Otworzyła oczy mimo bólu, żeby spojrzeć na Cilean. Leżały na tyle wozu, pod wysoką drewnianą budą, na wyładowanych workach, które wydawały się twarde jak skala.

– Jura, nic ci nie jest? – szepnęła Cilean.

Jura chciała usiąść, ale ręce i nogi miała z tyłu związane.

– Nie – zdołała wyszeptać przez suche gardło.

– Gdzie jesteśmy? Kto nas porwał? Gdzie są inni? – Skrzywiła się, gdy wóz wjechał na głęboką dziurę w drodze, a to, co było w worku pod nią, wbiło jej się w bok.

– Nie wiem – odpowiedziała Cilean. – Spałam, a jak się obudziłam, byłam tutaj.

Jura starała się wyzwolić z więzów.

– Muszę uratować Rowana – powiedziała. – On będzie się starał uwolnić gadaniem, a wtedy go zabiją.

Cilean lekko się uśmiechnęła.

– Myślę, że powinnyśmy się teraz martwić o siebie.

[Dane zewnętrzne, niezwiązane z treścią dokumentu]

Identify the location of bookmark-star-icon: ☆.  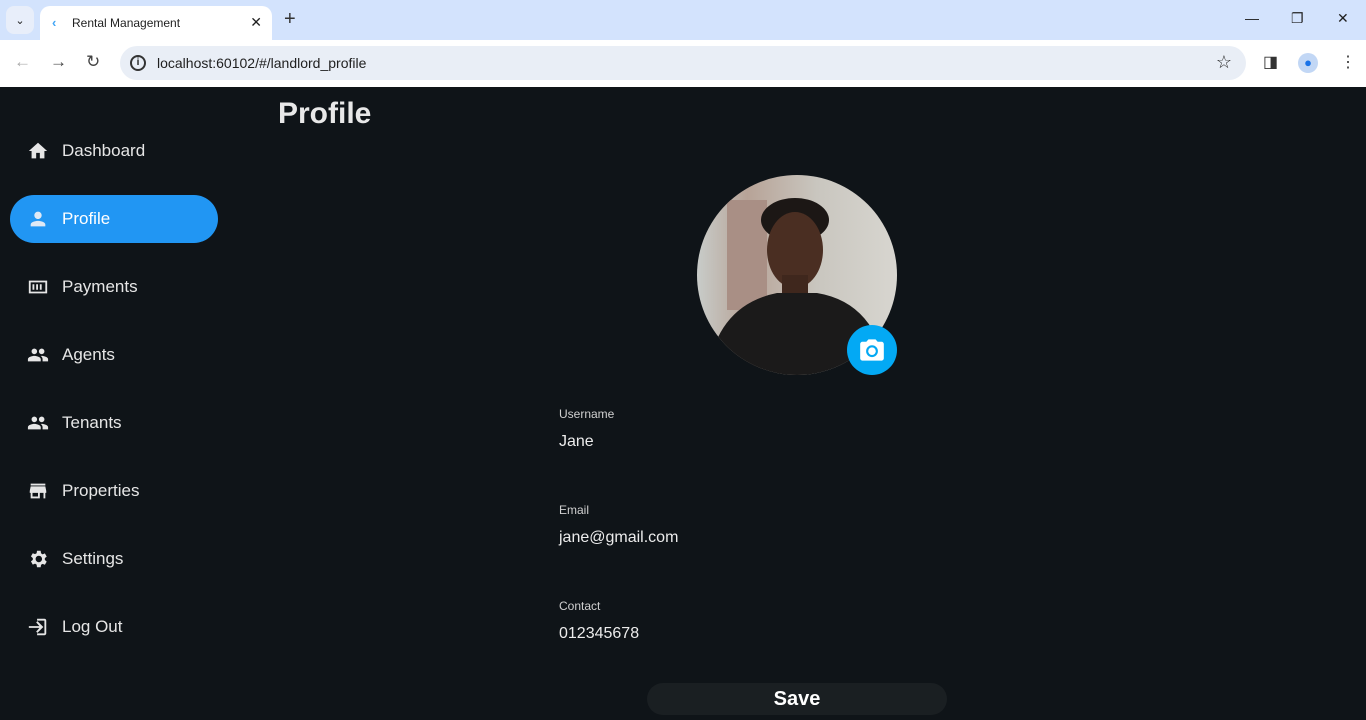
(1224, 62).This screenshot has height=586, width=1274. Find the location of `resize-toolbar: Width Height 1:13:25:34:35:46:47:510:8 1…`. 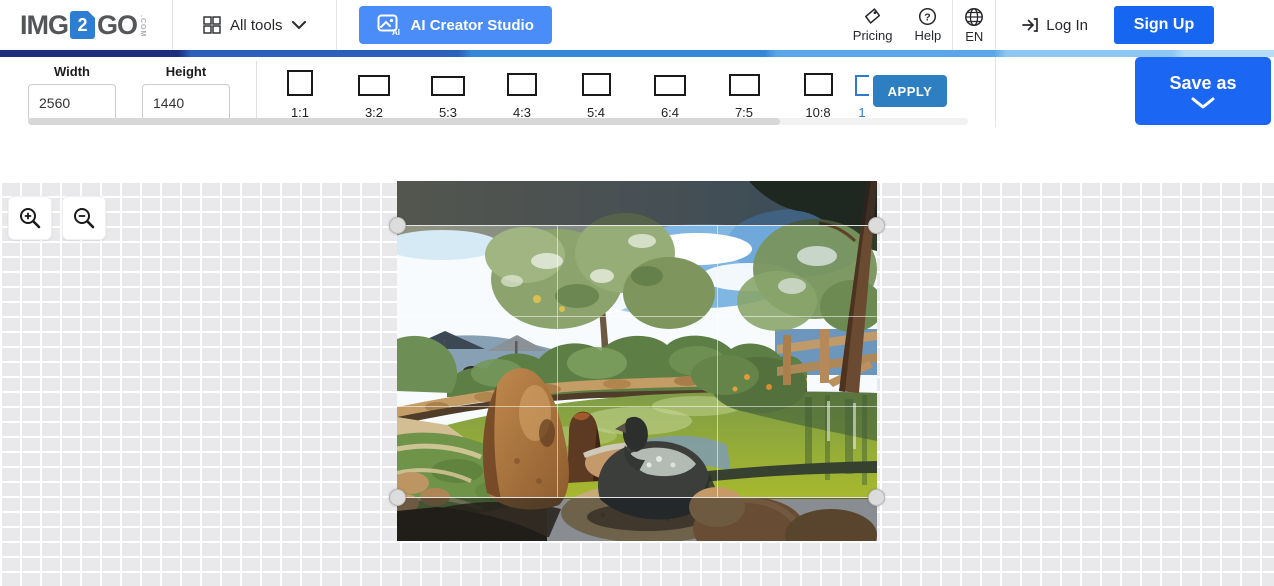

resize-toolbar: Width Height 1:13:25:34:35:46:47:510:8 1… is located at coordinates (637, 92).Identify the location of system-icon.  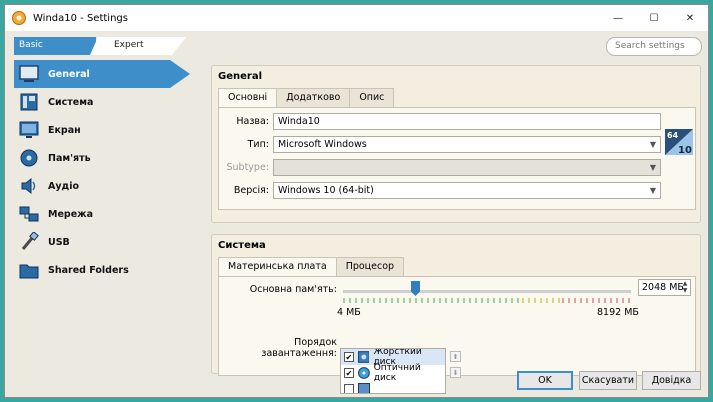
(29, 102).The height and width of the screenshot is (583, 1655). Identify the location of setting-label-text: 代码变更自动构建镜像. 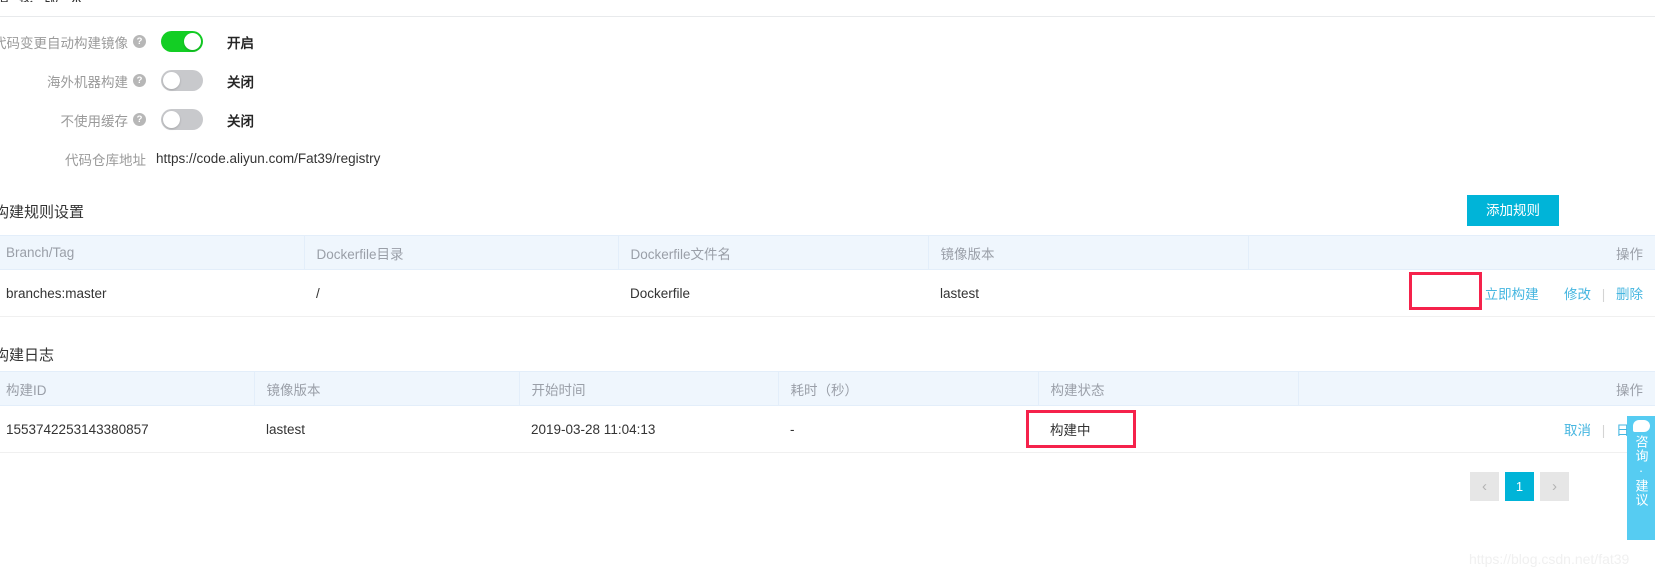
(64, 43).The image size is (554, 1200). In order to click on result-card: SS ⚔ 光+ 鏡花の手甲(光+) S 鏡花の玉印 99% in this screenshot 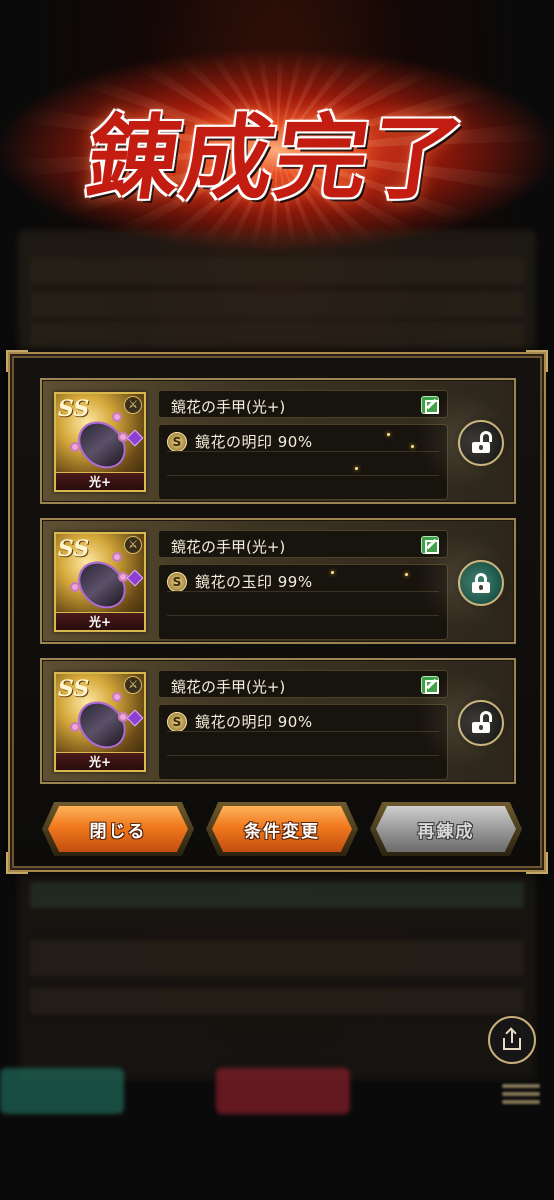, I will do `click(278, 581)`.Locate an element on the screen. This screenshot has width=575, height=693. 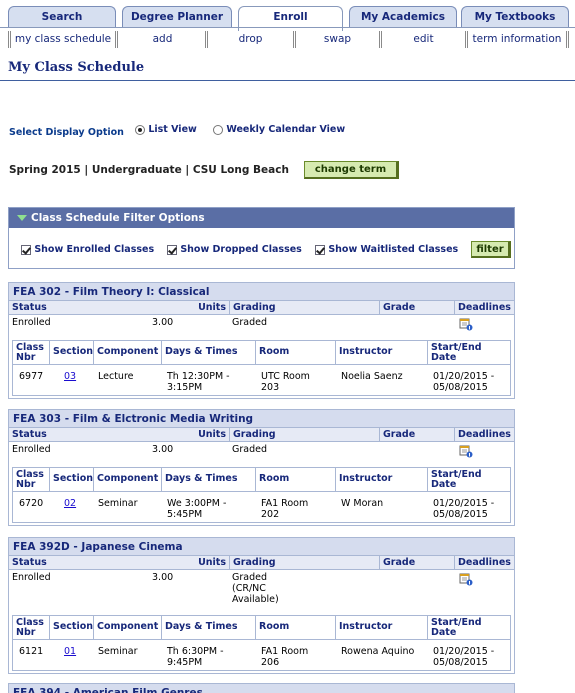
show-waitlisted-label: Show Waitlisted Classes is located at coordinates (394, 250).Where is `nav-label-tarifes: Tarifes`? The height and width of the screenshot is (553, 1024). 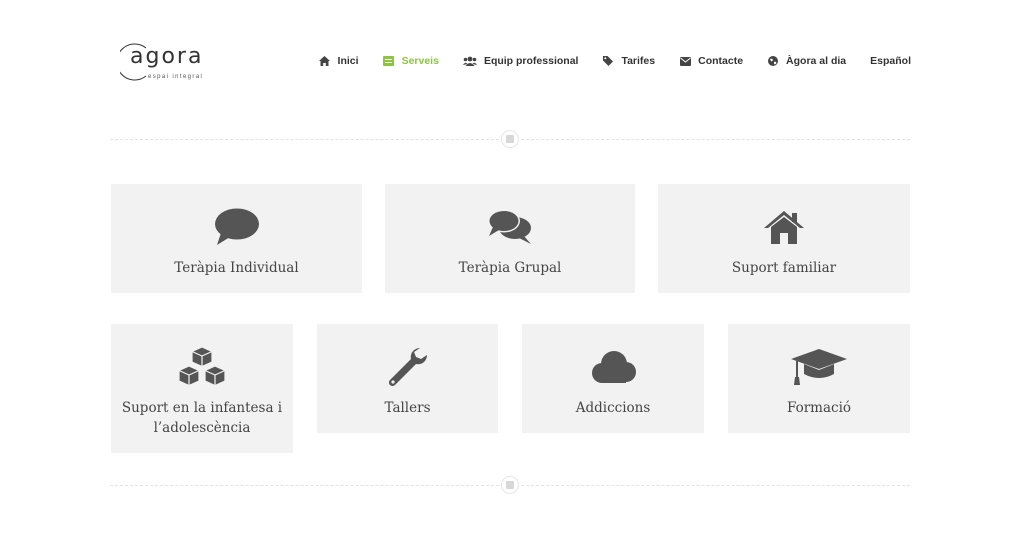
nav-label-tarifes: Tarifes is located at coordinates (638, 61). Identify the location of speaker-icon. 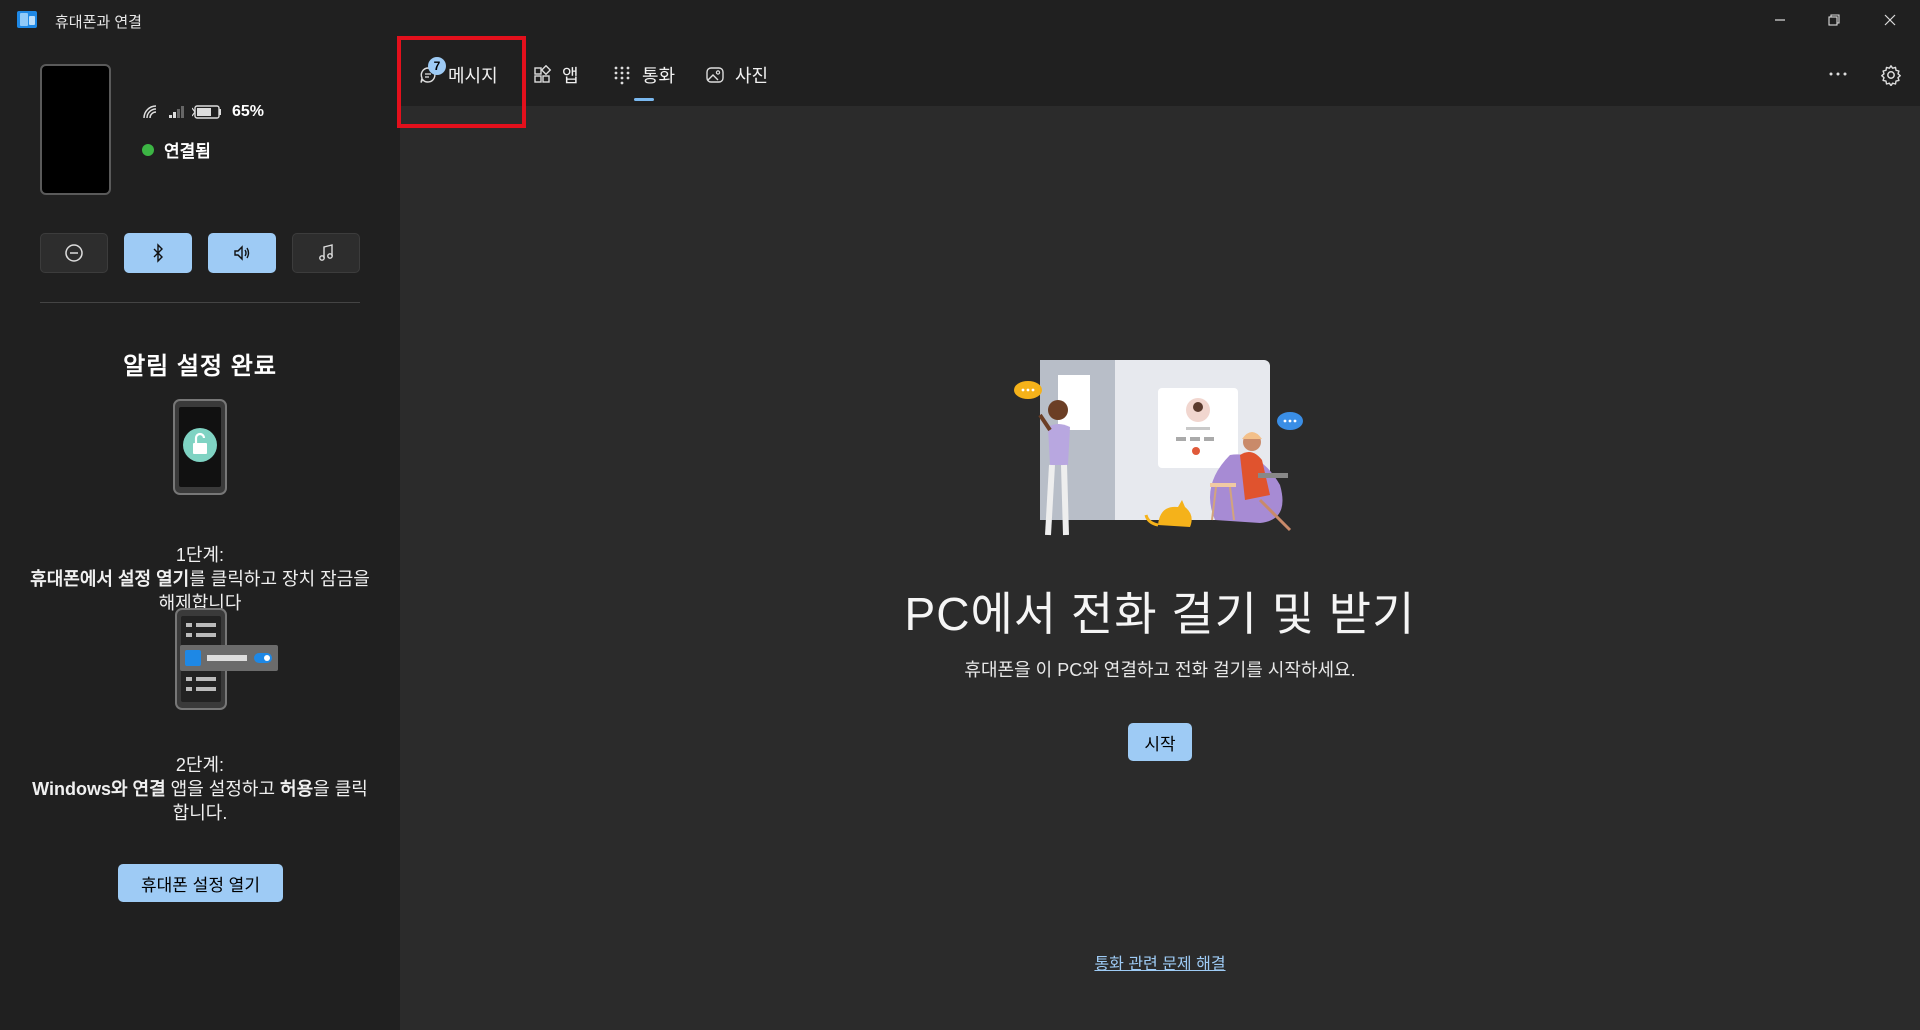
(242, 253).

Jeśli nas wzięli jako jeńców, to innych pewnie też. Słyszę jakieś wozy. Myślę, że teraz musimy się starać zasnąć i zachować resztkę sił na potem.

Jura miała trudności z zaśnięciem, martwiła się o Rowana. I o innych, przypomniała sobie. Modliła się, by Bóg go strzegł. Za wcześnie, żeby umierał, modliła się. Ma zadanie do spełnienia. I potrzebuje jej, żeby go chroniła. A jeśli znów straci wiarę w siebie? Kto mu pomoże?